Each entry below is to be duplicated verbatim.

======

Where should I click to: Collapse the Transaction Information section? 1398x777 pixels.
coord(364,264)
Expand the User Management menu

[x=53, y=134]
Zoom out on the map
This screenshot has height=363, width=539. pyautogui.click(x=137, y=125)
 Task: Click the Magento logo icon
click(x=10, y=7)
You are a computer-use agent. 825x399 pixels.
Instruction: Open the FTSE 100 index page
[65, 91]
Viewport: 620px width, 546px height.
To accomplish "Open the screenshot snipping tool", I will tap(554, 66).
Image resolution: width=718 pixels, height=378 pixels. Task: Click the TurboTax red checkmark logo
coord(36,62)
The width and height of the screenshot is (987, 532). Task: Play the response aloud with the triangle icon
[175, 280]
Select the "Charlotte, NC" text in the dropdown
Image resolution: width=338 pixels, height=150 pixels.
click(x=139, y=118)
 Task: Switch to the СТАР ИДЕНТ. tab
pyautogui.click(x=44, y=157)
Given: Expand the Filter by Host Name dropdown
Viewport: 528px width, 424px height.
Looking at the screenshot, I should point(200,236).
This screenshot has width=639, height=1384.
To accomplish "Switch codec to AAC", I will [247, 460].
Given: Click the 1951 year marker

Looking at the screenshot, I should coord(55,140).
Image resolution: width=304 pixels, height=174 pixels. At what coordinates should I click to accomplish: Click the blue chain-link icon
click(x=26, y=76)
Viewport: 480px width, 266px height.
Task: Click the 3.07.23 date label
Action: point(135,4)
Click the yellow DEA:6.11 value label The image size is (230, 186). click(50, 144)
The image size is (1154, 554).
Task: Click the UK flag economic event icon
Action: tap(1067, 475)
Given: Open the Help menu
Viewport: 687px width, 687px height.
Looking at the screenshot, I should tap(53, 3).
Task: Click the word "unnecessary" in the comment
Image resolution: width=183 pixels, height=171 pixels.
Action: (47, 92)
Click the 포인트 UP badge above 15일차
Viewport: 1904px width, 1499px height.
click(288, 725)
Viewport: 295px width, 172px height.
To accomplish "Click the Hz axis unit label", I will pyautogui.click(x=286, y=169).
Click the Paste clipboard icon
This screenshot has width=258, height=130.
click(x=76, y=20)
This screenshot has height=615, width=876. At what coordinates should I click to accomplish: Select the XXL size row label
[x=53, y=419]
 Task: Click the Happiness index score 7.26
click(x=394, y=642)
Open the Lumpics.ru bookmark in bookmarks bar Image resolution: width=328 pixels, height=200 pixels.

======

▶ **Output of the task**:
Where should I click to: Collapse the Transaction Information section? 1398x777 pixels.
coord(364,264)
Expand the User Management menu

[x=53, y=134]
Zoom out on the map
This screenshot has height=363, width=539. pyautogui.click(x=137, y=125)
 Task: Click the Magento logo icon
click(x=10, y=7)
You are a computer-use agent. 825x399 pixels.
Instruction: Open the FTSE 100 index page
[65, 91]
Viewport: 620px width, 546px height.
To accomplish "Open the screenshot snipping tool", I will tap(554, 66).
Image resolution: width=718 pixels, height=378 pixels. Task: Click the TurboTax red checkmark logo
coord(36,62)
The width and height of the screenshot is (987, 532). Task: Play the response aloud with the triangle icon
[175, 280]
Select the "Charlotte, NC" text in the dropdown
Image resolution: width=338 pixels, height=150 pixels.
click(x=139, y=118)
 Task: Switch to the СТАР ИДЕНТ. tab
pyautogui.click(x=44, y=157)
Given: Expand the Filter by Host Name dropdown
Viewport: 528px width, 424px height.
Looking at the screenshot, I should point(200,236).
This screenshot has width=639, height=1384.
To accomplish "Switch codec to AAC", I will [247, 460].
Given: Click the 1951 year marker

Looking at the screenshot, I should coord(55,140).
Image resolution: width=304 pixels, height=174 pixels. At what coordinates should I click to accomplish: Click the blue chain-link icon
click(x=26, y=76)
Viewport: 480px width, 266px height.
Task: Click the 3.07.23 date label
Action: point(135,4)
Click the yellow DEA:6.11 value label The image size is (230, 186). click(50, 144)
The image size is (1154, 554).
Task: Click the UK flag economic event icon
Action: tap(1067, 475)
Given: Open the Help menu
Viewport: 687px width, 687px height.
Looking at the screenshot, I should tap(53, 3).
Task: Click the word "unnecessary" in the comment
Image resolution: width=183 pixels, height=171 pixels.
Action: (47, 92)
Click the 포인트 UP badge above 15일차
Viewport: 1904px width, 1499px height.
click(288, 725)
Viewport: 295px width, 172px height.
To accomplish "Click the Hz axis unit label", I will pyautogui.click(x=286, y=169).
Click the Paste clipboard icon
This screenshot has width=258, height=130.
click(x=76, y=20)
This screenshot has height=615, width=876. At what coordinates should I click to accomplish: Select the XXL size row label
[x=53, y=419]
 Task: Click the Happiness index score 7.26
click(x=394, y=642)
Open the Lumpics.ru bookmark in bookmarks bar Image resolution: width=328 pixels, height=200 pixels.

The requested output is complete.